Tuesday, April 22, 2014

The Land of I Can

Isaac is more like you than not.  He needs a place where he can honestly achieve and feel the pride of knowing that he accomplished something.  Isaac needs to know that he matters.  We all do.  We all need a place where our abilities outweigh our clumsiness.  We need a place where we can try and our efforts are rewarded by success or at least progress.  We need a place where we can achieve.  We need to look around ourselves with pride and shout "I Did It!"

The first casualty of Isaac's diagnosis was his potential.  The label of autism brought with it a litany of things that Isaac would have difficulty achieving and a fleet of dreams that we as his parents watched sail out of our lives.  His early childhood was spent in therapy centers and classrooms.  I remember rushing about to get the children ready to take Isaac to his therapy appointments three and four times a week.  He was surrounded by dull cinder block walls and a mundane repetition of "B B Bubbles go Pop Pop Pop".  It was killing my spirit.  I cringe to consider what it did to his.

Isaac struggles with academia.  It is not his bent.  Language and social situations are difficult.  Traditional schooling and therapy sessions are a necessary part of Isaac's life but they will never be the central part of his accomplishments.  Honestly, they are not meant to be.

Isaac found the freedom to succeed in the woods.  He has found pride and accomplishment as he tames trails, rides in a boat, finds treasure and shares picnics.  Isaac has found his "Land of I Can" in the wilds of the outdoors.  He has found kindred quiet spirits amongst the rangers of the parks we have explored.  Those that safeguard the natural spaces have long known their healing qualities.  There is ready acceptance from those who nourish their own spirits with the diversity of the wild places.

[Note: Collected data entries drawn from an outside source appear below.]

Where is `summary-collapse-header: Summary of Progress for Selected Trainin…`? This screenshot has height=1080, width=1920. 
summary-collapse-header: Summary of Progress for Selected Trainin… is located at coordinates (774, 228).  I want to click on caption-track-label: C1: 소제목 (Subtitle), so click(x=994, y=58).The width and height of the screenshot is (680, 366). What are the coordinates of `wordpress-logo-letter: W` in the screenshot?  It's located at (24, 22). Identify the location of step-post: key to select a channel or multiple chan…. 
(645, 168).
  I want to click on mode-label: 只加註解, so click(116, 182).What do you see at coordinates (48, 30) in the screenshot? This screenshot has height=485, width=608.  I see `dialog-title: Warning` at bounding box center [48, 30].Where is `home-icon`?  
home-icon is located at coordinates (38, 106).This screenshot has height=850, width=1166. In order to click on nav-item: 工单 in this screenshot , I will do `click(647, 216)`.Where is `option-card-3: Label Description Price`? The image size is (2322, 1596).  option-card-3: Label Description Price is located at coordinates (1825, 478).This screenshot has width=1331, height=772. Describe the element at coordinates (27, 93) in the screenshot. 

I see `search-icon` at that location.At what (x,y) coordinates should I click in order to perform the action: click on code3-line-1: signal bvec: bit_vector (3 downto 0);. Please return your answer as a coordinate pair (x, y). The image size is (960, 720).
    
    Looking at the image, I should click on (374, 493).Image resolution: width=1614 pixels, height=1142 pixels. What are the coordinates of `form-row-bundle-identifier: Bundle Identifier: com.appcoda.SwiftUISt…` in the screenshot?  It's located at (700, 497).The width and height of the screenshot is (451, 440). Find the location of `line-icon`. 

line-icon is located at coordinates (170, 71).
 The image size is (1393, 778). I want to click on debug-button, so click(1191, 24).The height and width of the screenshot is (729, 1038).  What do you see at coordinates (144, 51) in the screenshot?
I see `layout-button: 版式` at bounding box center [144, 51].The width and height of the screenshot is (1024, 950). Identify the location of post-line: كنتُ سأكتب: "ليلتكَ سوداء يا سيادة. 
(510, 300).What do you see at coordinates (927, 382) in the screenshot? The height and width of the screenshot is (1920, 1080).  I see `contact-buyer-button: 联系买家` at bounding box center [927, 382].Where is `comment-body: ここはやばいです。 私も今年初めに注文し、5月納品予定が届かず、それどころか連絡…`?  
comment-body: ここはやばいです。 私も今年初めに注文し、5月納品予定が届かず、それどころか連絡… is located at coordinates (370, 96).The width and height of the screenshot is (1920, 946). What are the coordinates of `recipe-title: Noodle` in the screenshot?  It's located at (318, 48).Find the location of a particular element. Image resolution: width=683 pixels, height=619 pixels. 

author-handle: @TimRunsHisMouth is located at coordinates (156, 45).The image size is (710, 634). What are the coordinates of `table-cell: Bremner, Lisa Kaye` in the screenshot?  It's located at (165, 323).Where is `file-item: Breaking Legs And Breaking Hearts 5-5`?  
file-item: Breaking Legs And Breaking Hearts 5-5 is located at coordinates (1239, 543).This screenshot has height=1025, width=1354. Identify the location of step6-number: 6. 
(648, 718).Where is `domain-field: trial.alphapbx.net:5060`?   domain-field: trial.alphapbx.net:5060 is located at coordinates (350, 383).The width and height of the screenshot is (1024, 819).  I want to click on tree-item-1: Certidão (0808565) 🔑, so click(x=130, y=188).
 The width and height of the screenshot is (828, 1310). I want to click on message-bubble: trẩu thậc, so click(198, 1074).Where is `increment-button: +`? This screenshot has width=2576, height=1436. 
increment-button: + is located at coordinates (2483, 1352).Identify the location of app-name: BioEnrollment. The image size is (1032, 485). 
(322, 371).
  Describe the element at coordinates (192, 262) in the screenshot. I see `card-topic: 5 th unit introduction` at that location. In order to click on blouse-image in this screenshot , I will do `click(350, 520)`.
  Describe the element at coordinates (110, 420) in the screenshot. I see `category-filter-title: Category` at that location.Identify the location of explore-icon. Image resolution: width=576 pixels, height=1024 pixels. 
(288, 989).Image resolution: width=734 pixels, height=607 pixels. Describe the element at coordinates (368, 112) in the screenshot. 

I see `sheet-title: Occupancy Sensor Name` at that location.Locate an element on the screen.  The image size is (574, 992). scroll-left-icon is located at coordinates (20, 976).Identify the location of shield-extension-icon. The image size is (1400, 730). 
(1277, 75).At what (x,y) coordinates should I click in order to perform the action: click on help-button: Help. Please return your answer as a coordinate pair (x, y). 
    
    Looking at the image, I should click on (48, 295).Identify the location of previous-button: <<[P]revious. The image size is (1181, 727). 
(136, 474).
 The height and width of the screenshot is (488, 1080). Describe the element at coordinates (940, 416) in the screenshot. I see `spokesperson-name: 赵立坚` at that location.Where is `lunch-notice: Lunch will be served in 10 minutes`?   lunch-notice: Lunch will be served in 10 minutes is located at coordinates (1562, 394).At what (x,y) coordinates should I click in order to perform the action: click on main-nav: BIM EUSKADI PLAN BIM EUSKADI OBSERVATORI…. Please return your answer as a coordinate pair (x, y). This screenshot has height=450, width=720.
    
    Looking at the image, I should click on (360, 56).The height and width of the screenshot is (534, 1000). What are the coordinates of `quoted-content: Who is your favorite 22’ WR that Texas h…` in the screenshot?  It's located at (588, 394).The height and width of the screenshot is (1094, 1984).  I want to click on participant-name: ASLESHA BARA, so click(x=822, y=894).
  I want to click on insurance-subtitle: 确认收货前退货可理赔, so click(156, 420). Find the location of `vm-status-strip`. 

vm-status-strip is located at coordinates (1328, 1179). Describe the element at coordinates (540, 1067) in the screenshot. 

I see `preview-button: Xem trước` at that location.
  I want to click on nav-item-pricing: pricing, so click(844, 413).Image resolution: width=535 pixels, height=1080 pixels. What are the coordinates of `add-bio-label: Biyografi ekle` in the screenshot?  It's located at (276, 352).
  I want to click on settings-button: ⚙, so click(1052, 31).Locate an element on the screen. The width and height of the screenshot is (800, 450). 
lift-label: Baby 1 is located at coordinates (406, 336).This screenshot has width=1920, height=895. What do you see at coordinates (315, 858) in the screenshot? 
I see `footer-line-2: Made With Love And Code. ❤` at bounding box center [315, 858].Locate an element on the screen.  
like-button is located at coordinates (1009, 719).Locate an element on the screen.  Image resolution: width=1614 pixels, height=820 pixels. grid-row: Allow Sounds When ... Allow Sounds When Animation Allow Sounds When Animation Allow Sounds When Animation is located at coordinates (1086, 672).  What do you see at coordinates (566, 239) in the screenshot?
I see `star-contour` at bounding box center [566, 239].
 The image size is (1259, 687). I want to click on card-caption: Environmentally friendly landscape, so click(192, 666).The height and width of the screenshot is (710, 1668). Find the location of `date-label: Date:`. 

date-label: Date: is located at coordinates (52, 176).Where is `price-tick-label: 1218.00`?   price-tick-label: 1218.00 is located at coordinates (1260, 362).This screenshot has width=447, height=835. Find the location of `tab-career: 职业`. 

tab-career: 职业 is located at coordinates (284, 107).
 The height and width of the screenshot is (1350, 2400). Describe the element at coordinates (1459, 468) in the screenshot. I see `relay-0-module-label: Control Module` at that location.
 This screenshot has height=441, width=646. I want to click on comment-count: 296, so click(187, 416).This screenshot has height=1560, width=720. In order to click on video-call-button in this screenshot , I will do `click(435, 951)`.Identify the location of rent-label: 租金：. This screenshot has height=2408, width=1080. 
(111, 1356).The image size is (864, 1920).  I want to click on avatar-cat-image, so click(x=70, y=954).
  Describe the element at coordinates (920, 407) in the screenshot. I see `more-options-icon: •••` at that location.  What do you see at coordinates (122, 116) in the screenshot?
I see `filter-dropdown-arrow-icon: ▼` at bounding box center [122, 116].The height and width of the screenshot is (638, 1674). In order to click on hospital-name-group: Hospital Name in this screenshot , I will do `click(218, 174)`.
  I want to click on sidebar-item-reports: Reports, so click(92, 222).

We are freshly back from Spring Break.  We spent it in the gentle mountains of South Carolina.  Sam and I knew it would be good for us all but we were dumbfounded at how great it was for Isaac.  He made connections we hadn't heard before.  He used words to share with us.  He commented.  He smiled.  He laughed.  He proclaimed "We did it! Yea!"

Isaac dictated a poem under the stars beside the cabin at Oconee.  It was short and to the point but poetry all the same.  "Stars.  Bright.  Goodnight."

Isaac made connections about fishing.  He commented about the boat, the pole and fish.  When prodded a bit, Isaac laughed "That was fun."

Isaac even complained in very typical way.  At the end of our trip when Isaac had been without a computer or a Veggie Tale video for an entire week (He has never done that before and we were amazed that he had accomplished this feat with almost no behavioral difficulties.), we listened as Isaac paced around the cabin.  He usually repeats lines from favorite movies but these words were new.  We listened more closely and laughed outright when we heard him repeating "Hike and Drive and Hike and Drive and Hike and Drive" over and over as he made his way back and forth across the cabin floor.  We laughed and we rejoiced at the complaints of our teenage son.  He had never ever put together anything like that before.

The woods fed his language.  The wilds fed his pride and nurtured his spirit.  They lent him identity.  They peeled away his limitations.  The wilderness found his potential and became for him Isaac's very own Land of I Can.

**Special Thanks to the South Carolina State Parks!  Thank you for ushering us into the land of I Can!